С этими словами повар откинул плед, закрывавший ноги Критика, и тот увидел, что он вовсе не отсидел ноги - их просто не было, вместо них были короткие культи. Ужас наполнил Критика до самых глубин его сущности, а в это время один из помощников повара ухватил его голову, а другой поднес ко рту тарелку, и стал запихивать ему в рот куски мяса. "Ну что вы так отплевываетесь, неужели не вкусно?" - укоризненно сказал чудовищный повар, глядя как Критик отчаянно пытается выплюнуть куски собственного мяса. Подцепив с тарелки один кусок, повар немного пожевал его, а затем, скривившись, выплюнул. "И правда невкусно. А знаете почему? Потому что во всех тех блюдах, что вы ели в своей жизни, были заложены частички души того, кто их делал.
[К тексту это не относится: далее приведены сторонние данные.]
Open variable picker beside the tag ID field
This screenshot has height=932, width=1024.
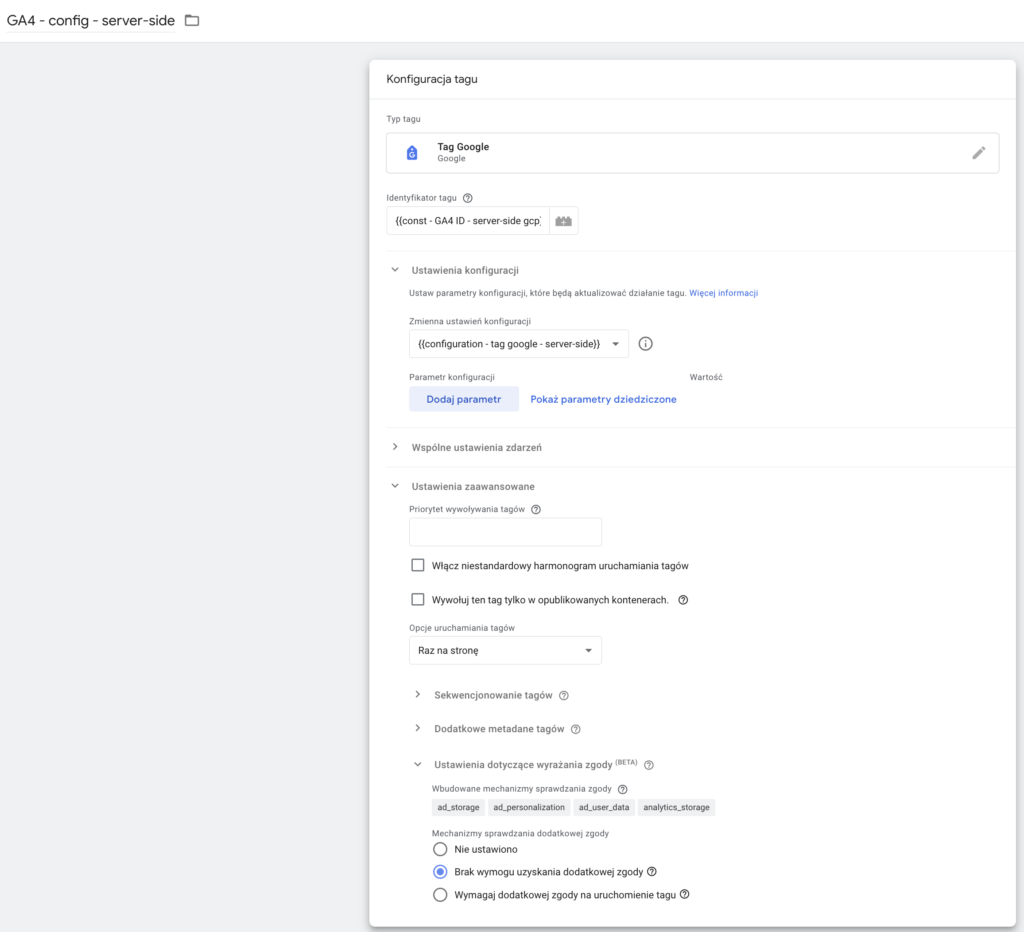click(x=563, y=221)
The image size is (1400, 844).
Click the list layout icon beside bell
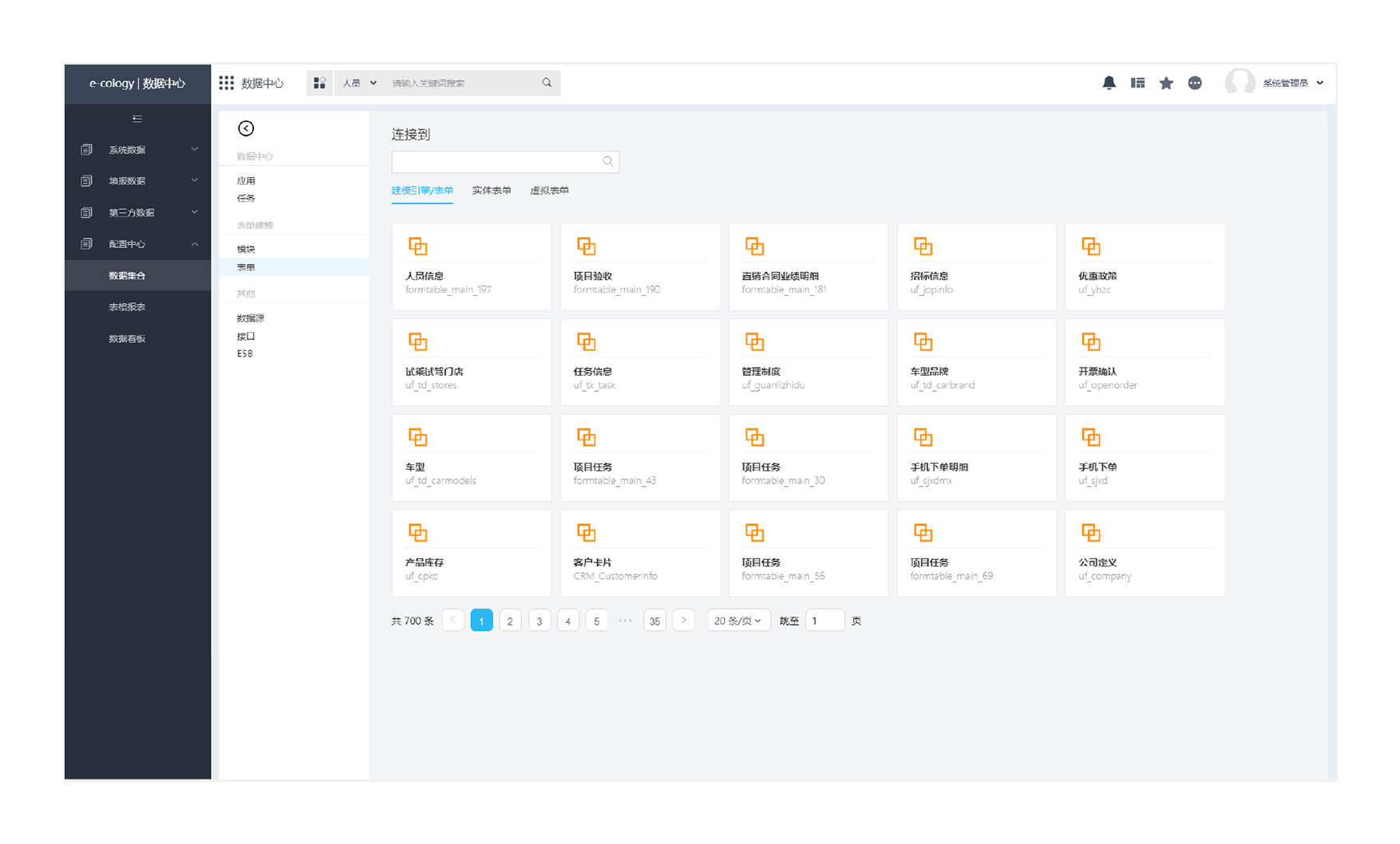(x=1137, y=83)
И, заботясь лишь об услаждении собственного вкуса, не испытывая ни малейшее благодарности к тем, кто создавал эту пищу, вы поглощали именно эти частички - души других людей. И обед из ваших жены и дочери показался вам таким вкусным потому, что души в нем было куда больше, ведь она все-таки связана с плотью, как бы печально это ни было". Тут повар снова присел и наклонился к самому лицу Критика, сказав: "И ваша собственная плоть так отвратительна, потому что души в ней нет ни на грамм. Свою собственную душу вы сожрали первой". Поднявшись, он хлопнул ладонями, и скомандовал своим помощникам: "А теперь пора переходить к напиткам." Один из помощников повара запрокинул голову Критика и прикрепил ее ремнем к петле в стене. В его рот вставили воронку с двумя желобами, упершимися в руки Критика. А затем повар двумя движениями глубоко разрезал руки Критика, и кровь из них потекла по желобам прямо в воронку. "Это последние вкус, который вы ощущаете в своей жизни. Вкус вашей мерзкой прогнившей сущности. Наслаждайтесь ею сполна, до самого последнего мига."